Notice: The reproducibility variables underlying each score are classified using an automated LLM-based pipeline, validated against a manually labeled dataset. LLM-based classification introduces uncertainty and potential bias; scores should be interpreted as estimates. Full accuracy metrics and methodology are described in Coakley et alK. L. Coakley, T. Snelleman, H. Hoos, and O. E. Gundersen, "The embrace of open science: An analysis of a decade of AI research and 56 800 conference papers," Under Review, 2026..

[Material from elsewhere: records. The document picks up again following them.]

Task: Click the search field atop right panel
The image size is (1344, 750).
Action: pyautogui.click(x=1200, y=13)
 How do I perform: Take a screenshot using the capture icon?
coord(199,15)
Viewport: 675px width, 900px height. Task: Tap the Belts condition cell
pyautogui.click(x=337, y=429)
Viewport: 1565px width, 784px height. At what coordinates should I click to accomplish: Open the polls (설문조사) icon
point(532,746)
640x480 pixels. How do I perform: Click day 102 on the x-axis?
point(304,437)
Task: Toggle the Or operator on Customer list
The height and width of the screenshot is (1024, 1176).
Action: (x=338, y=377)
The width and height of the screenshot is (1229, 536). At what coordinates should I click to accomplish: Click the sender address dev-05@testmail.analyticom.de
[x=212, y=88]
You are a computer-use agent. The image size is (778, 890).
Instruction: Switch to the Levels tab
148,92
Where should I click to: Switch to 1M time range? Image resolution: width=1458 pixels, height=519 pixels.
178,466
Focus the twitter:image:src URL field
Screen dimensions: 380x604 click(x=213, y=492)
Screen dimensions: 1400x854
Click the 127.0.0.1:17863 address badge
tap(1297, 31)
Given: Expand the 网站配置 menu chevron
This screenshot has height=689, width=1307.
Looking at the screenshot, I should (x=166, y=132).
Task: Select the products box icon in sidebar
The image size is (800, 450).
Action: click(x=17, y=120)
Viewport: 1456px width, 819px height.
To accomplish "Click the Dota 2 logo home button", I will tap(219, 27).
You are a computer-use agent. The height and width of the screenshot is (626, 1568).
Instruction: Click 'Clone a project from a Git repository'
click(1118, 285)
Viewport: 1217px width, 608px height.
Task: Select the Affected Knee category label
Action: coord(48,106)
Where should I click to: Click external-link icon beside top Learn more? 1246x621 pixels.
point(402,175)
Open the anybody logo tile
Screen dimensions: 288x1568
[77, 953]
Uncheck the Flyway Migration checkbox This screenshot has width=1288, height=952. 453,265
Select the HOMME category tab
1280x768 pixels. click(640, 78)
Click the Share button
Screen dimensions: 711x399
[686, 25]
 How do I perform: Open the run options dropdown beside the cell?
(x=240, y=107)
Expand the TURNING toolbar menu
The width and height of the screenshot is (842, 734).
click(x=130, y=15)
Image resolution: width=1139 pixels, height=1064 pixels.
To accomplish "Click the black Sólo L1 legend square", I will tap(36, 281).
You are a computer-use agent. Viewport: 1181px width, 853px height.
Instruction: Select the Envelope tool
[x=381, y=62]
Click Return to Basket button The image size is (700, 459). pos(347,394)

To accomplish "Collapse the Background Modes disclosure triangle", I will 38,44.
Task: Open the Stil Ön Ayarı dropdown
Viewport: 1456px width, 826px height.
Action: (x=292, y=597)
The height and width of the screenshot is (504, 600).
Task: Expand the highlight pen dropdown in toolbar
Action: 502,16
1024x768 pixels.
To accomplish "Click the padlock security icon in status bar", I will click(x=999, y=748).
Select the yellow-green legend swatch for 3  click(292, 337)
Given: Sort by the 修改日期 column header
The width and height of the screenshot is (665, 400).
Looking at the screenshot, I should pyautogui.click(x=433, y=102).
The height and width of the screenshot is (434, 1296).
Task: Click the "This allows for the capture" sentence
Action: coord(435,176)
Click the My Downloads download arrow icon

From Dormant to Deleted: Tamper-Resistant Unlearning Through Weight-Space Regularization

Authors: Shoaib Ahmed Siddiqui, Adrian Weller, David Krueger, Gintare Karolina Dziugaite, Michael C. Mozer, Eleni Triantafillou

NeurIPS 2025 | Venue PDF | LLM Run Details

Reproducibility Variable Result LLM Response
Research Type Experimental We evaluate a range of increasingly-complex unlearning algorithms in this setting and discover a surprising finding: for numerous unlearning algorithms, the accuracy of the forget set jumps from around 50% post-unlearning to nearly 100% after fine-tuning the unlearned models on only the retain set, which is disjoint from the forget set. Fig. 1 shows this phenomenon on CIFAR-10 using Res Net-18, after having attempted to unlearn a subset of atypical instances of class airplane .
Researcher Affiliation Collaboration Shoaib Ahmed Siddiqui University of Cambridge Adrian Weller University of Cambridge The Alan Turing Institute David Krueger Mila Gintare Karolina Dziugaite Google Deep Mind Mila Michael C. Mozer Google Deep Mind Eleni Triantafillou Google Deep Mind Correspondence to EMAIL.
Pseudocode No The paper describes methods and procedures in prose, but it does not contain any clearly labeled 'Pseudocode' or 'Algorithm' blocks, nor does it present structured steps in a code-like format outside of paragraph text.
Open Source Code Yes Code to reproduce our experiments: https://github.com/shoaibahmed/vision_relearning
Open Datasets Yes We use two different models for our evaluation from the Res Net model family [17], namely Res Net-18 and Res Net-34 [17]. In terms of datasets, we use CIFAR-10 and CIFAR-100 datasets [25] with 10 and 100 classes respectively, and a total of 50k training instances in each case (5k instances per class for CIFAR-10, and 500 instances per class for CIFAR-100). ...We evaluate on the higher-resolution Image Nette dataset [19], which is a subset of the Image Net dataset [35].
Dataset Splits Yes We pretrain the model for 300 epochs using Adam optimizer [24] with a learning rate of 1e-4, cosine learning rate decay with a decay factor of 0.1, batch size of 128, and a weight decay of 1e-4 in all configurations. Unlearning. We consider two unlearning settings: sub-class unlearning, where the forget set consists of 10% of the class instances (here, sub-class means a subset of the complete class), and class-agnostic unlearning, where we select 1% of the data set regardless of class labels. This ensures that we use the same number of examples in the forget set for both settings on CIFAR-10 (we only evaluate sub-class unlearning on CIFAR-100).
Hardware Specification Yes We used NVIDIA RTX 3090 for each of our experiments, with the GPU equipped with 24GB of high-bandwidth memory (HBM) we only use a tiny fraction of it as we train small Res Net models on CIFAR-10/100.
Software Dependencies No The paper mentions using 'Adam optimizer [24]' and 'Res Net model family [17]', but it does not specify versions for any programming languages (e.g., Python), machine learning frameworks (e.g., PyTorch, TensorFlow), or other libraries used in the implementation.
Experiment Setup Yes Pretraining. We pretrain the model for 300 epochs using Adam optimizer [24] with a learning rate of 1e-4, cosine learning rate decay with a decay factor of 0.1, batch size of 128, and a weight decay of 1e-4 in all configurations. Unlearning. We use a smaller learning rate of 1e-5 without any weight decay and optimize the model for a 100 epochs during the unlearning phase. Relearning attack. During this phase, we fine-tune on a combination of the retain set DR and a subset of the forget set for relearning (DFre). We explore the impact of different choices for relearning examples in Appendix G. We again use a small learning rate of 1e-5 without any weight decay, and optimize the model for just 10 epochs (except Fig. 1 where we optimized the model for 300 epochs). Similar to the pretraining stage, we use a cosine learning rate decay with a decay factor of 0.1.